Scan the material for the word "banner", then return every line where it appears.

Data shown: Begin

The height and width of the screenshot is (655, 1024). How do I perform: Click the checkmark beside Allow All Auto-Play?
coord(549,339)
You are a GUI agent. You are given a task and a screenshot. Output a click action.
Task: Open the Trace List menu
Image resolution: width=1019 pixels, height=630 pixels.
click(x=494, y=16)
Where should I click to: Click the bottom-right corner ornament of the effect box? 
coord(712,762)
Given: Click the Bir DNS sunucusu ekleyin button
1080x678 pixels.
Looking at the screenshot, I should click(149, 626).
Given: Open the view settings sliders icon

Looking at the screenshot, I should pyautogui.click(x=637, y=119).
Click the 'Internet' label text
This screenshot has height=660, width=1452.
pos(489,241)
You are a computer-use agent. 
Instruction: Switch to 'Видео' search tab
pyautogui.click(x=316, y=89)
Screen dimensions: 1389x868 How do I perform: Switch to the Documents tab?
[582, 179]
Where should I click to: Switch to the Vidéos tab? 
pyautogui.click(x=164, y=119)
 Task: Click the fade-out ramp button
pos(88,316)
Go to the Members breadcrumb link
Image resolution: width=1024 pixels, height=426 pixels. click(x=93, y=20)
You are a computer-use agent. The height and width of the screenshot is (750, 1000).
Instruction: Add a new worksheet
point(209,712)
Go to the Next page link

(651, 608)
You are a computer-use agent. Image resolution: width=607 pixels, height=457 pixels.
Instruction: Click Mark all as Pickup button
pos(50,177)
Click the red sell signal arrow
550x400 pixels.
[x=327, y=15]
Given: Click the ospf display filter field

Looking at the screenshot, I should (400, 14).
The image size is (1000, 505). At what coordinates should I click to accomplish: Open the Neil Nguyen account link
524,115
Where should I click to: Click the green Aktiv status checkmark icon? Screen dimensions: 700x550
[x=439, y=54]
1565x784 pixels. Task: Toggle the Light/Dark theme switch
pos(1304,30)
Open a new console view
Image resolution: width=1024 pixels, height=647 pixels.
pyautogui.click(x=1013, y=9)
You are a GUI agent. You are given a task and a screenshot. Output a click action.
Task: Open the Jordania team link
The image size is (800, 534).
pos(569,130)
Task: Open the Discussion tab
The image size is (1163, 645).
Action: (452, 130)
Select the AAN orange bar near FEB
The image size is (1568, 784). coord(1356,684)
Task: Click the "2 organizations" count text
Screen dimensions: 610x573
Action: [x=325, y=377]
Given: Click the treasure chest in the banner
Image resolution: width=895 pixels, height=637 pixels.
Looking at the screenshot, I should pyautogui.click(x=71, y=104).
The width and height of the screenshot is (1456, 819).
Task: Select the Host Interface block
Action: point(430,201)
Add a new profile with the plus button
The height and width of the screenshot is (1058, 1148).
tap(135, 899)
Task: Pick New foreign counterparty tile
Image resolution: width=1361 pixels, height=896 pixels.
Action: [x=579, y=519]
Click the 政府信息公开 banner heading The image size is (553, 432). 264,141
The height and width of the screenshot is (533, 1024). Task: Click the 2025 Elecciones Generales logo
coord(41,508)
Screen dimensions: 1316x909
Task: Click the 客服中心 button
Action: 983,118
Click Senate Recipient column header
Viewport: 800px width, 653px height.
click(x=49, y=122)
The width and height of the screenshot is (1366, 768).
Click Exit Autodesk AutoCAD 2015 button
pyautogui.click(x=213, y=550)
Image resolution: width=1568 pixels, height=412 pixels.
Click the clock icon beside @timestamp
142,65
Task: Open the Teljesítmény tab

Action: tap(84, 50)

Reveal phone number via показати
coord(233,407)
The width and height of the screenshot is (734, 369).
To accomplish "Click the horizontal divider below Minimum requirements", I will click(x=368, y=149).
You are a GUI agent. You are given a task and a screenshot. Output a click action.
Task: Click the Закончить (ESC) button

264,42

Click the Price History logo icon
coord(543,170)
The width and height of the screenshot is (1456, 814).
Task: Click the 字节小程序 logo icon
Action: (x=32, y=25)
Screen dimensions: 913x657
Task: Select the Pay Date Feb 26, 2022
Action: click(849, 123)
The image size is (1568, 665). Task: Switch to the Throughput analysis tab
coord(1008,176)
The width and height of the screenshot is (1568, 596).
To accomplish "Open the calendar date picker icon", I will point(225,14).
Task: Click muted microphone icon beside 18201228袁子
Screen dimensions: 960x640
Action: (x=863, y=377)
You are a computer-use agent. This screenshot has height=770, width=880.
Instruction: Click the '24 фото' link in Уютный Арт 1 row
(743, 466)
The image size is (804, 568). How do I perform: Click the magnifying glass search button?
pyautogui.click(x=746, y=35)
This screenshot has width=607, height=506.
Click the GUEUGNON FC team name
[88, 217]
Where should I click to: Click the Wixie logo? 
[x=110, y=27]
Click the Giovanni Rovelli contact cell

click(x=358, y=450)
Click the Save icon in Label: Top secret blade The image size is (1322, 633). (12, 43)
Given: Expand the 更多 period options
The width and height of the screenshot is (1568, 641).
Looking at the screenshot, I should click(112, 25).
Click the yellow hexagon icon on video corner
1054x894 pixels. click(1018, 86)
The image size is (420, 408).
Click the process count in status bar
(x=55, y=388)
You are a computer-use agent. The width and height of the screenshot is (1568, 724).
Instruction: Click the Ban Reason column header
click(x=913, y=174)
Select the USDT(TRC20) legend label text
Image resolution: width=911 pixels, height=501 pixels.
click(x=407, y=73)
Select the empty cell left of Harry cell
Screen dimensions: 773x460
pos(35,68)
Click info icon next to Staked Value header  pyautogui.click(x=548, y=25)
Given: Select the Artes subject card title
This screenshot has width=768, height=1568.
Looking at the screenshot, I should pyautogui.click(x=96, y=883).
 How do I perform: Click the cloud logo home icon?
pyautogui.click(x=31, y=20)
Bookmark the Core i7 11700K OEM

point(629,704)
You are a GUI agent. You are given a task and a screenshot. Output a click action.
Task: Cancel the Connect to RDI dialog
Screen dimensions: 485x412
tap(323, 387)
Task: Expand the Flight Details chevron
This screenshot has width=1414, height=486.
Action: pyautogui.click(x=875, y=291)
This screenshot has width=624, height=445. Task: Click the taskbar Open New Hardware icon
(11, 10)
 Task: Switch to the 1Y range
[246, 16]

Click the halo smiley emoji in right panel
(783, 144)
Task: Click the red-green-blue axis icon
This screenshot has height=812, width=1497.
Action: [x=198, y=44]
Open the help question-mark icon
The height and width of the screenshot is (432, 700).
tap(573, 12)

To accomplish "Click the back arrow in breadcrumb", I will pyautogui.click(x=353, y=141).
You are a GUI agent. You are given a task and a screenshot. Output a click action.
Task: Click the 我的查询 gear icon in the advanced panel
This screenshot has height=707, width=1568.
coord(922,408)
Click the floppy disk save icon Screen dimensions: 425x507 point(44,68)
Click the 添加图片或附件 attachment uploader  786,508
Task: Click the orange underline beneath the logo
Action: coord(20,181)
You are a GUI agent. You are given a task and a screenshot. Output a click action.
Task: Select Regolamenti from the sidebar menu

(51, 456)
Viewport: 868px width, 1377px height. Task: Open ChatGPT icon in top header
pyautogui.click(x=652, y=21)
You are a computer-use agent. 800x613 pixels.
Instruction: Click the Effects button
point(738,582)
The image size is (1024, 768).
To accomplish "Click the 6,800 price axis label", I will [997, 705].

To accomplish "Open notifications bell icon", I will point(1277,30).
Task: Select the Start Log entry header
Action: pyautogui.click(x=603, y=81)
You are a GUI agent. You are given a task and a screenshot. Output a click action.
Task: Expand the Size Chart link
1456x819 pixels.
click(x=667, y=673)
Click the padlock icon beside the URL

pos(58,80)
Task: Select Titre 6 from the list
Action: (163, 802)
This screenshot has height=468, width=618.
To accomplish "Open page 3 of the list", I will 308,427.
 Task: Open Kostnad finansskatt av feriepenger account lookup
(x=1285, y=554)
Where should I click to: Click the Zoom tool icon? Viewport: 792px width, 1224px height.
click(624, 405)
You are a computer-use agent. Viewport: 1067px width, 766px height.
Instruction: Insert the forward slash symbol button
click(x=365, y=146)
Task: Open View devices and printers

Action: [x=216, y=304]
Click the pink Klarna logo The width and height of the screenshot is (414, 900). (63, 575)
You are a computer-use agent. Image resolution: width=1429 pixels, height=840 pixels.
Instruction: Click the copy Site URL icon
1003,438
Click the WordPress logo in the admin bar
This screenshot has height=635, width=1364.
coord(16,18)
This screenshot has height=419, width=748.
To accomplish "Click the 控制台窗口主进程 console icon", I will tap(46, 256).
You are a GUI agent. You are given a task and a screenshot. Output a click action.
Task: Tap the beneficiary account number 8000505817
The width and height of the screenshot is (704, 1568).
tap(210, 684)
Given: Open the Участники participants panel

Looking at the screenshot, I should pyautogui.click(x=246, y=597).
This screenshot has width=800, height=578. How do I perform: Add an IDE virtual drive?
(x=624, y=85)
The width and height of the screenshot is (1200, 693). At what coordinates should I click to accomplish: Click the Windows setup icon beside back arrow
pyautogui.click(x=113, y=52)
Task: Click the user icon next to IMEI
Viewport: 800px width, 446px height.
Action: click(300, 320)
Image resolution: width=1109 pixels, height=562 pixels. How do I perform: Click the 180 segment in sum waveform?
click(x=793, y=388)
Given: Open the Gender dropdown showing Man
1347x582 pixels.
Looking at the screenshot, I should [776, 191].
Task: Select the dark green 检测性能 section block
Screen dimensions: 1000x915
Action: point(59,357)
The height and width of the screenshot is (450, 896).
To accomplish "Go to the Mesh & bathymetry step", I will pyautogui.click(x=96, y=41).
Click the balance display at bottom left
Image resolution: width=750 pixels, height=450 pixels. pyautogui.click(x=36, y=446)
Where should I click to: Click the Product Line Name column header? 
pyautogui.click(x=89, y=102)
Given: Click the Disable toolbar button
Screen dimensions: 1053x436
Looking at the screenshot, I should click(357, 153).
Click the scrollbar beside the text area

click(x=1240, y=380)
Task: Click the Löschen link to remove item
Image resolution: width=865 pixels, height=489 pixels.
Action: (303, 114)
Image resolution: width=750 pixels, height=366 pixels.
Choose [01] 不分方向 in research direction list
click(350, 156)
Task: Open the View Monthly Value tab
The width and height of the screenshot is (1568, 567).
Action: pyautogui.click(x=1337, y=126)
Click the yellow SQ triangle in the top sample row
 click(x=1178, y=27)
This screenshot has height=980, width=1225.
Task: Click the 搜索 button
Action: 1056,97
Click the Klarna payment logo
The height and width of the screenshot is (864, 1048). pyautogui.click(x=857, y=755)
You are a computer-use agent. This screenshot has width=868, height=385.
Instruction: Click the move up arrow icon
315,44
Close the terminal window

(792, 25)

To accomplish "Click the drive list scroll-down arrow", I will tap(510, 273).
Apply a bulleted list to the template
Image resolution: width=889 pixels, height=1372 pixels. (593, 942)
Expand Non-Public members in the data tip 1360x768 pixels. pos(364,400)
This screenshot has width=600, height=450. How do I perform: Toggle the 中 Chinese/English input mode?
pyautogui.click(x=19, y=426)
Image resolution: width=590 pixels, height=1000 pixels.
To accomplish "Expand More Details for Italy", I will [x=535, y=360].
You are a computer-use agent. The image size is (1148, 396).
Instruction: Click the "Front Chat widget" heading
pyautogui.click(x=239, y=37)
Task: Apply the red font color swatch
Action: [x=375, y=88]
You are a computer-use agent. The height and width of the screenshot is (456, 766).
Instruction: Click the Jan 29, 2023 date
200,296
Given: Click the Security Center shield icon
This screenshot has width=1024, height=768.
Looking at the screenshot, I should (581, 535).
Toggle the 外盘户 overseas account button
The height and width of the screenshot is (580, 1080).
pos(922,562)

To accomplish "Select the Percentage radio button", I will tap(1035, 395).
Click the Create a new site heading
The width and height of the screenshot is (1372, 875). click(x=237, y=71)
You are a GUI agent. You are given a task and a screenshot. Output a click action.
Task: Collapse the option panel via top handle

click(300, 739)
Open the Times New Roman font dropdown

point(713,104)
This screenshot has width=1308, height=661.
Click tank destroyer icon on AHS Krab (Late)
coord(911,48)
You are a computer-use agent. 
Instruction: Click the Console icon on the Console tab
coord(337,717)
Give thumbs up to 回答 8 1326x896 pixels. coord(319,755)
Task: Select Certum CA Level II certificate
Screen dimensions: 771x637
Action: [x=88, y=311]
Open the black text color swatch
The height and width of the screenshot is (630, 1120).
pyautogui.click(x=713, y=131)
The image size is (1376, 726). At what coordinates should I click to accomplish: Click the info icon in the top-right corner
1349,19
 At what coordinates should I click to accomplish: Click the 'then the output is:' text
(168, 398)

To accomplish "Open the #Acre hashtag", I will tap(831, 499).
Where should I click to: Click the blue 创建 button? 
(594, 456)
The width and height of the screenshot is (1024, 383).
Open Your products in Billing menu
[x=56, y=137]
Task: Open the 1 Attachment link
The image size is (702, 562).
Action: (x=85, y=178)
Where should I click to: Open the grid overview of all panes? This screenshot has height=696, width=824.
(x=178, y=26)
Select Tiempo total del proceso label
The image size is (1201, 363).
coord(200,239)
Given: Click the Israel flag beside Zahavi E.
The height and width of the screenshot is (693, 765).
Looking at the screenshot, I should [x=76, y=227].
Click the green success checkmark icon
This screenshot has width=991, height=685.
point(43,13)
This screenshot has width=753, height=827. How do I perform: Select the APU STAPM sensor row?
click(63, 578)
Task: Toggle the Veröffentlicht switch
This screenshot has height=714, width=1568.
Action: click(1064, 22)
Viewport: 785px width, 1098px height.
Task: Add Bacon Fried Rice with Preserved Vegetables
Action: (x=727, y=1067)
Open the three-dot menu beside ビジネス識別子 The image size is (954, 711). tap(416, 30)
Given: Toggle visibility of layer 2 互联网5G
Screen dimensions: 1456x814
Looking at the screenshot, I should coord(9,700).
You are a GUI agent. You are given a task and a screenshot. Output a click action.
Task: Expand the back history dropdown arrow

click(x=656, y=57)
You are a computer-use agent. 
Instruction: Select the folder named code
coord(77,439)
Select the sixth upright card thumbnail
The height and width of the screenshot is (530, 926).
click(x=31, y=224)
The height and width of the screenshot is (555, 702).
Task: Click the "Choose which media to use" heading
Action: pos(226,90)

Data shown: End

Task answer:
Given: Click the treasure chest in the banner
Click the 政府信息公开 banner heading The image size is (553, 432). 264,141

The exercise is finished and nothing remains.